Tax transparency looks set to feature again in the upcoming US proxy season, with the filing of at least five shareholder proposals on the topic, including three filed this week at oil majors Chevron, Exxon and ConocoPhillips.
Oxfam America is behind the shareholder resolutions at the trio, with Danish pension fund PenSam co-filing the one at ConocoPhillips.
More investors could yet join the effort. Diana Kearney, senior legal and shareholder advocacy adviser at Oxfam, told Responsible Investor that a “fair” number of investors – mainly in Europe – are looking into whether they can also co-file with the nonprofit. The deadline is 28 November for ConocoPhillips and 8 December for Exxon and Chevron.
All three companies are being asked to issue a “tax transparency report” to investors using the Global Reporting Initiative’s (GRI) tax standard.
A key aspect of the GRI’s standard, named GRI 207: Tax 2019, is its focus on country-by-country reporting, which aims at breaking down financial information for each jurisdiction in which a company operates to avoid profit-shifting.
The filing at the three oil firms follows a rare vote on the topic at online giant Amazon in May, which attracted support from 21 percent of shareholders.
That resolution was filed by the Greater Manchester Pension Fund and US faith investor Oblate International Pastoral Investment Trust, with the support of UK proxy adviser PIRC. It also asked the company to issue a tax transparency report based on the GRI’s standard.
Tom Powdrill, head of stewardship at PIRC, told RI that tax transparency “is definitely becoming a trend”.
European investors seem to have been waiting for a practical way to vote on the issue of tax, which is now being offered through such votes, he said.
Proposals have also been filed at tech firms Microsoft and Cisco, with the Greater Manchester fund leading on the latter and Danish fund AkademikerPension on the former. Those proposals will go to the vote next month. The boards of both companies recommend shareholders oppose the proposals on tax.
Amazon had unsuccessfully attempted to exclude the tax proposal via the US Securities and Exchange Commission’s “no action” process. It was only the second time that a shareholder proposal on tax has survived an SEC challenge.
In the past, the SEC had upheld corporate attempts to omit tax-based proposals on the grounds of the Ordinary Business rule (Rule 14a-8(i)(7)). But last year, the financial regulator shifted its guidance on Ordinary Business to take greater heed of the significance of a policy issue in a proposal compared to its specific significance to a particular company.
In March, a $3.5 trillion coalition of investors – including Storebrand Asset Management, Robeco, Royal London Asset Management and Nordea – also wrote to SEC chair Gary Gensler urging the regulator to require Amazon to allow the resolution to go to the vote.

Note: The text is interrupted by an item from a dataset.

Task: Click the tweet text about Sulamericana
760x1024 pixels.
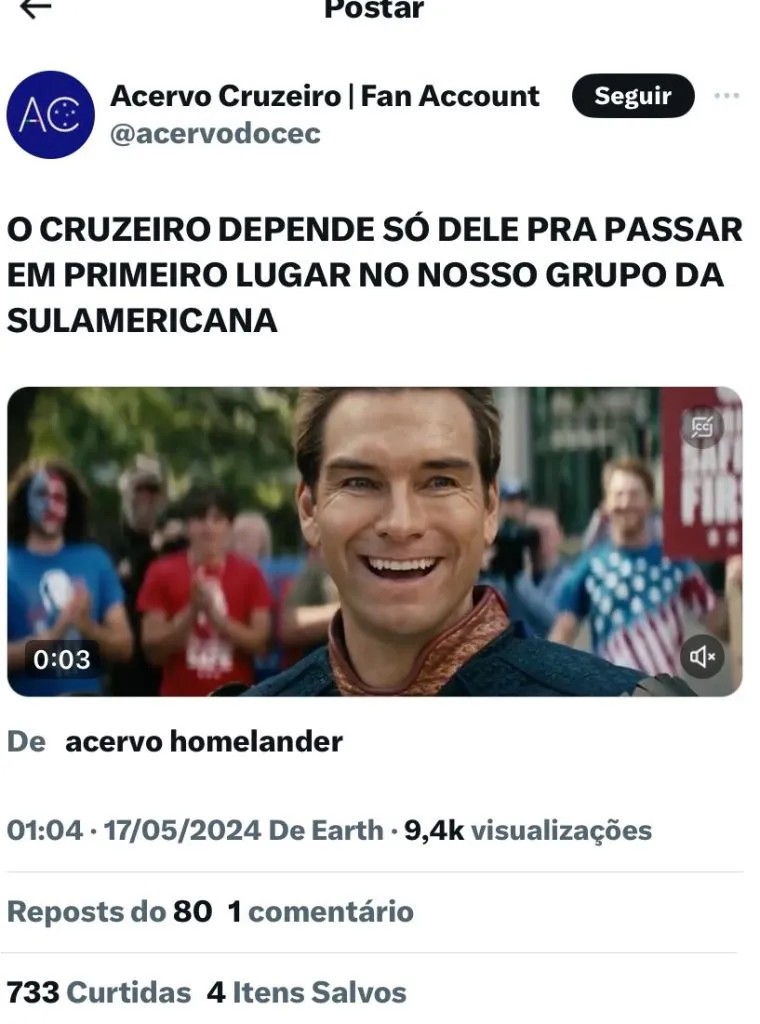Action: coord(374,275)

The decision at Amazon has paved the way for new tax proposals, including the ones at the oil giants.
Oxfam’s proposals state that none of Chevron, Exxon and ConocoPhillips disclose “revenues or profits in non-US markets, nor foreign tax payments, with adequate disaggregated data, challenging investors’ ability to evaluate the risks of taxation reforms”, or assess whether the companies’ tax practices “ensure long-term value creation”.
The second wave of tax proposals could see substantial support. The one at Amazon was supported by influential proxy adviser Glass Lewis in its advice. It also received the backing of big investors, including Legal and General Asset Management, Californian pension CalPERS and Norges Bank Investment Management, manager of Norway’s trillion-dollar sovereign wealth fund.
Glass Lewis noted in its recommendation that issues of tax avoidance “can be extremely controversial and have received increasing attention from governments and regulators”.
Its rival ISS, however, rejected the proposal in its main advice, stating that the GRI tax standard is not one that is “commonly used by US companies or Amazon’s peers”.
PIRC’s Powdrill told RI that the proposal could be “tricky for some to deal with because it’s a new issue”. At the same time, he said, it is “really not a radical proposal”. “It’s something that some companies already do, it’s something that some jurisdictions already ask for – all we’re trying to do is standardise that across companies.”
A spokesperson for ConocoPhillips confirmed that it had received the proposal from Oxfam and said the company would review it “in accordance with our annual process for preparing proxy materials ahead of our 2023 annual meeting of stockholders”.
Exxon and Chevron had not responded to a request for comment at the time of publication.